Headquartered in Detroit Rocket Mortgage A 2-1 temporary home purchase program paid for by a lender was launched on Monday for low-income households.
The program, called Welcome Home RateBreak, is available to buyers purchasing a single-family home whose income is 80 percent or less of the Area Median Income (AMI). Rocket estimates the size of this group to be more than 90 million people.
This product is available through Rocket Mortgage and its wholesale division Rocket Professional TPOthe loan limit is $350,000. It is funded by Rocket through an escrow account that will cover the difference between the reduced payments and the amount payable at the full note rate. The product is sold in all 50 states.
“Some people have a down payment, but they just don’t like the interest rates. They’re waiting for interest rates to come down, and we think, ‘Why don’t we help them ease into housing? “We can give them a significantly reduced interest rate and we will fund the difference. rocket companysaid in an interview house line.
For example, a homebuyer with a $250,000 loan with an interest rate of 6.99% would typically pay $1,661 per month. With Welcome Home RateBreak, their first-year interest rate will be 4.99%, reducing their payment to $1,340. The second year, the tax rate is 5.99% and the payment is $1,497. Thereafter, the repayment interest rate on the remaining loans reverts to 6.99%. According to Rocket, this buyer will save more than $5,800 over two years of purchase.
Rocket has been launching a range of mortgage products to address affordability issues, including ONE+, a 1% down payment home loan program launching in May 2023.
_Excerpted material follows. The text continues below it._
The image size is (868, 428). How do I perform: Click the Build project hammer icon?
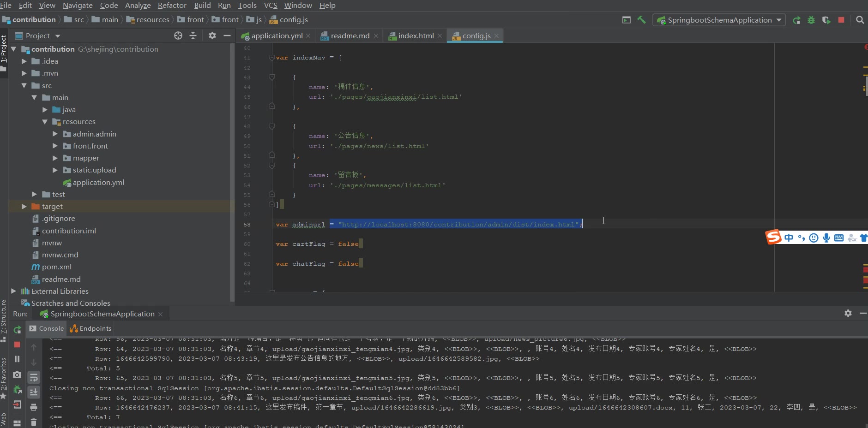641,20
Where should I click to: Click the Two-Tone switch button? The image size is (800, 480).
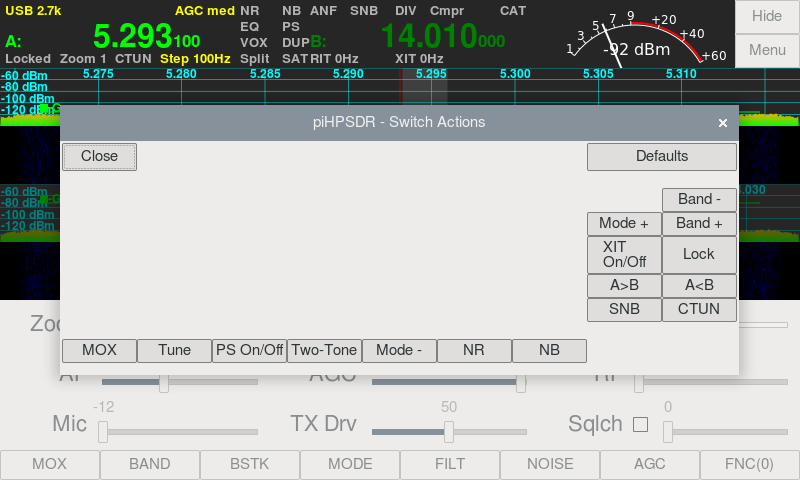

Through ONE+, buyers with incomes at or below 80% of AMI pay just 1% of the purchase price down, and Rocket pays the remaining 2% needed to meet the required threshold for a conventional loan.
The program also waives borrowers’ monthly mortgage insurance premiums, which are traditionally required if buyers put down less than 20 percent of the purchase price.
Rocket originated $24.6 billion in mortgage loans in the second quarter of 2024, up from $20.2 billion in the previous quarter and $22.3 billion in the second quarter of 2023. dollars, down from a profit of $291 million in the first quarter of 2024, as expenses increased compared to revenue in the period.
During the company’s second-quarter 2024 earnings call, executives expected the mortgage market to be challenging in the coming months, in large part due to regulatory changes, lower affordability levels and industry consolidation.